El público ovacionó a la pianista Martha Argerich, que se presentó con dos de los ganadores del concurso que lleva su nombre.
Ella camina hacia el Oeste. En el fondo de la calle, la torre colonial de la Iglesia de San Francisco se recorta contra la montaña. Ella camina distendida, con un amplio vestido folk, y conversa con un amigo. La cruza una pareja de turistas, presumiblemente estadounidenses y casi seguro en la ruta de Machu Picchu (Salta está llena de turistas). La joven, rubia, de pelo corto y rigurosas bermudas color caqui, le dice a su compañero, también rubio –aunque de pelo más largo– y con bermudas color caqui: “¿Esa no es Martha Argerich?”. “No, no puede ser”, contesta él. Martha Argerich, sin embargo, camina en la tarde salteña hacia el ensayo general del concierto que, en la Casa de la Cultura, la reunirá con dos de los ganadores del concurso que lleva su nombre y con la Orquesta Sinfónica de la provincia, que dirige el venezolano Felipe Izcaray.
Que
la pianista tal vez más importante en la historia de la interpretación
de su instrumento después de Clara Wieck de Schumann toque en una
provincia argentina (ya lo había hecho pocos días antes en Mendoza)
cuando hasta hace cuatro años ni pisaba Argentina –es decir, lo hacía
pero de incógnito y para visitar a su padre– es un misterio. O, por lo
menos, un signo evidente de que algo cambió en su relación con el país
en el que vivió hasta los catorce años y en el que recibió su primera
formación pianística.

# [LISTADO SIN PROCESAR]
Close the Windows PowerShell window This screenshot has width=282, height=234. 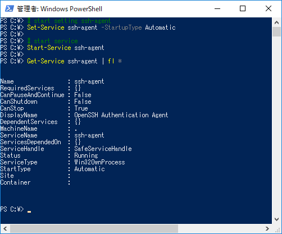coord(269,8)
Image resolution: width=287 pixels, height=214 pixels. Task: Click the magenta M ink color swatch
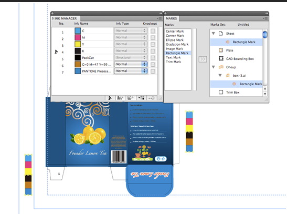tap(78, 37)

---

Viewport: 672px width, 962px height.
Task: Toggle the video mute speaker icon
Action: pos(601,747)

* * *

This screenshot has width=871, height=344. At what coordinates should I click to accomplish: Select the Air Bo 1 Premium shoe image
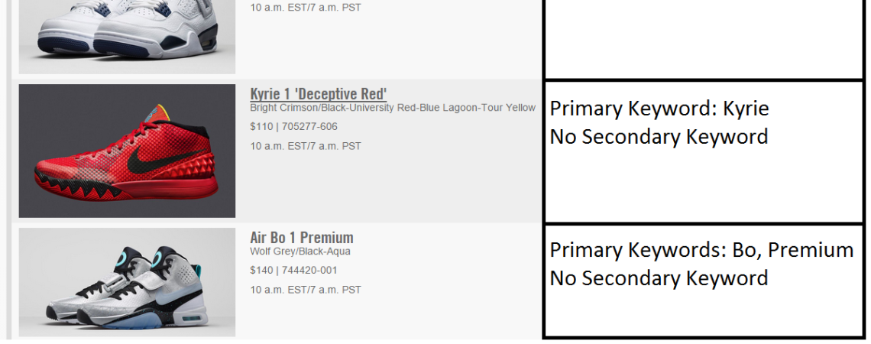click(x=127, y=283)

# [POR HACER]
¿Puedes editar todo lo que va desde "cuando hasta hace" hasta "formación pianística." en el texto sobre Martha Argerich, poniendo "quince" en lugar de "catorce"? El listado no guarda ninguna relación con el texto sobre Martha Argerich.

# [RESPUESTA]
cuando hasta hace cuatro años ni pisaba Argentina –es decir, lo hacía
pero de incógnito y para visitar a su padre– es un misterio. O, por lo
menos, un signo evidente de que algo cambió en su relación con el país
en el que vivió hasta los quince años y en el que recibió su primera
formación pianística.